Understanding Patient Safety Reports via Multi-label Text Classification and Semantic Representation

Author: Chen Liang, MS (2017)

Primary advisor: Yang Gong, MD, PhD

Committee members: Trevor Cohen, MBChB, PhD, Cui Tao, PhD, Hua Xu, PhD

PhD thesis, The University of Texas School of Health Information Sciences at Houston.


Medical errors are the results of problems in health care delivery. One of the key steps to eliminate errors and improve patient safety is through patient safety event reporting. A patient safety report may record a number of critical factors that are involved in the health care when incidents, near misses, and unsafe conditions occur. Therefore, clinicians and risk management can generate actionable knowledge by harnessing useful information from reports. To date, efforts have been made to establish a nationwide reporting and error analysis mechanism. The increasing volume of reports has been driving improvement in quantity measures of patient safety. For example, statistical distributions of errors across types of error and health care settings have been well documented. Nevertheless, a shift to quality measure is highly demanded. In a health care system, errors are likely to occur if one or more components (e.g., procedures, equipment, etc.) that are intrinsically associated go wrong. However, our understanding of what and how these components are connected is limited for at least two reasons. Firstly, the patient safety reports present difficulties in aggregate analysis since they are large in volume and complicated in semantic representation. Secondly, an efficient and clinically valuable mechanism to identify and categorize these components is absent.

I strive to make my contribution by investigating the multi-labeled nature of patient safety reports. To facilitate clinical implementation, I propose that machine learning and semantic information of reports, e.g., semantic similarity between terms, can be used to jointly perform automated multi-label classification. My work is divided into three specific aims. In the first aim, I developed a patient safety ontology to enhance semantic representation of patient safety reports. The ontology supports a number of applications including automated text classification. In the second aim, I evaluated multilabel text classification algorithms on patient safety reports. The results demonstrated a list of productive algorithms with balanced predictive power and efficiency. In the third aim, to improve the performance of text classification, I developed a framework for incorporating semantic similarity and kernel-based multi-label text classification. Semantic similarity values produced by different semantic representation models are evaluated in the classification tasks. Both ontology-based and distributional semantic similarity exerted positive influence on classification performance but the latter one shown significant efficiency in terms of the measure of semantic similarity.

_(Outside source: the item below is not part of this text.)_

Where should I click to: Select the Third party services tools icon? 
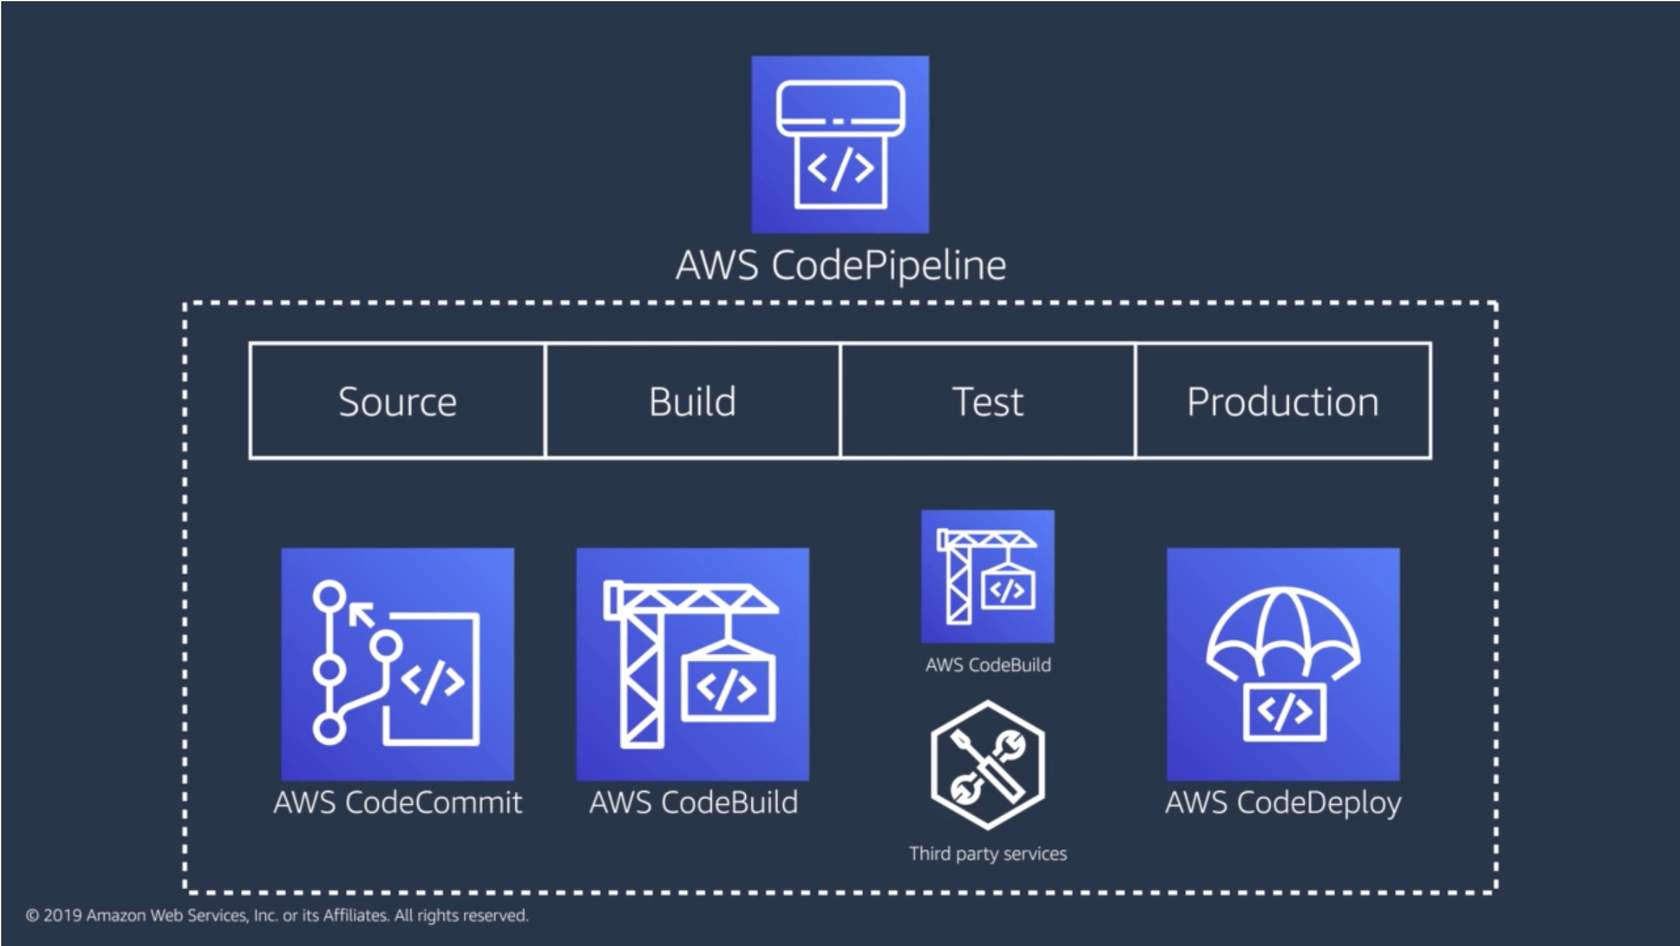[x=987, y=765]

Our work provides insights into the nature of patient safety reports, that is a report can be labeled by multiple components (e.g., different procedures, settings, error types, and contributing factors) it contains. Multi-labeled reports hold promise to disclose system vulnerabilities since they provide the insight of the intrinsically correlated components of health care systems. I demonstrated the effectiveness and efficiency of the use of automated multi-label text classification embedded with semantic similarity information on patient safety reports. The proposed solution holds potential to incorporate with existing reporting systems, significantly reducing the workload of aggregate report analysis.